Question

A hexagonal pyramid has a volume of 144 cubic millimeters and a height of 4 millimeters. What is the area of the base of the pyramid? (Hint: Label the parts you know. Draw a picture if necessary)

This is confusing T^T

Answer 1

The area of the base of the pyramid is 109.2 mm.

Explanation:

The area of the base of a hexagonal pyramid is given by the area of a hexagon:

`A_(b) = (P*a)/(2)`

Where:

P: is the perimeter

a: is the apothem

We need to find the perimeter and the apothem.

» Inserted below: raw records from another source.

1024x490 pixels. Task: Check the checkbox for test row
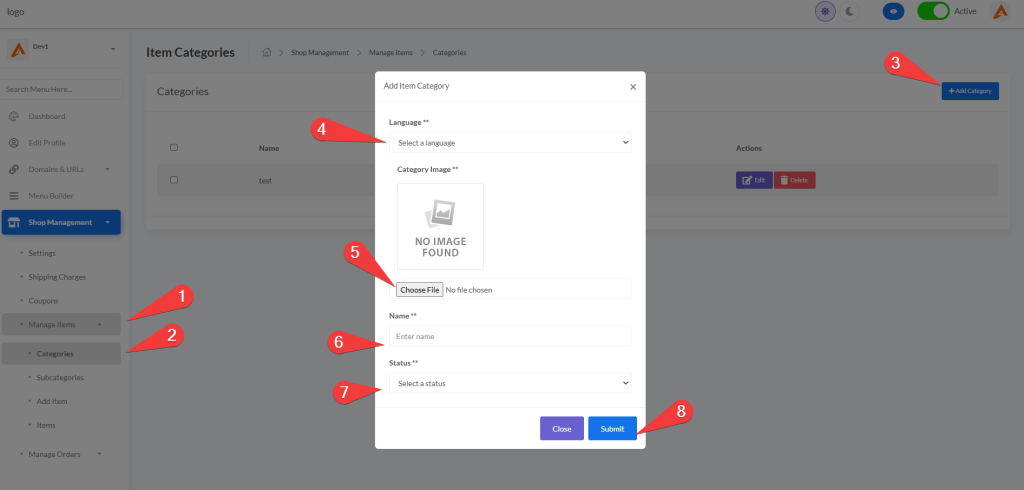pos(174,180)
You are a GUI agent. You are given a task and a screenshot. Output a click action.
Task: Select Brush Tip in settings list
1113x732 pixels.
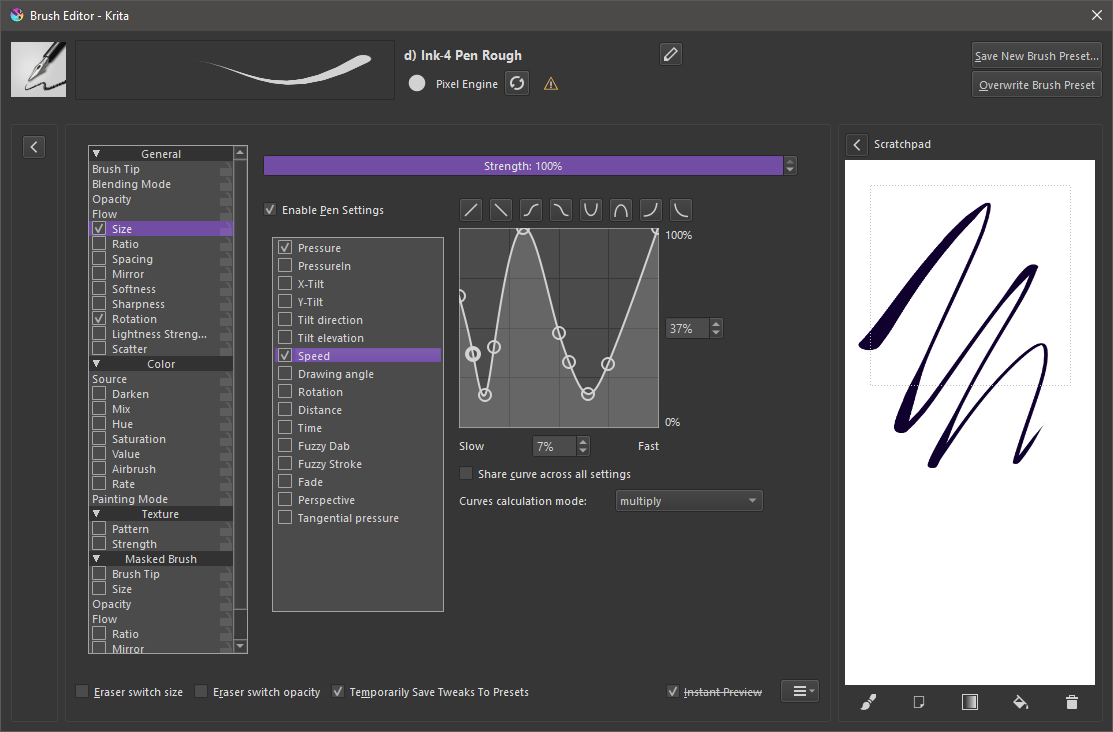pos(116,169)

The perimeter is equal to:

`P = 6*s`

Where:

s: is the side of the pyramid

And the apothem is:

`a = (√(3))/(2)*s`

So, to calculate the apothem and the perimeter we need to calculate the side of the pyramid. We can find it from the volume of the pyramid:

`V = (√(3))/(2)*h*s^(2)`

Where:

h: is the height = 4 mm

V: is the volume = 144 mm³

Then, the side is:

`s = \sqrt{(2V)/(√(3)*h)} = \sqrt{(2*144)/(√(3)*4)} = 6.5 mm`

Now, we can find the perimeter and the apothem.

`a = (√(3))/(2)*s = (√(3))/(2)*6.5 = 5.6 mm`

`P = 6*s = 6*6.5 = 39 mm`

Finally, the area is:

`A_(b) = (P*a)/(2) = (39*5.6)/(2) = 109.2 mm^(2)`

Therefore, the area of the base of the pyramid is around 109 mm.

I hope it helps you!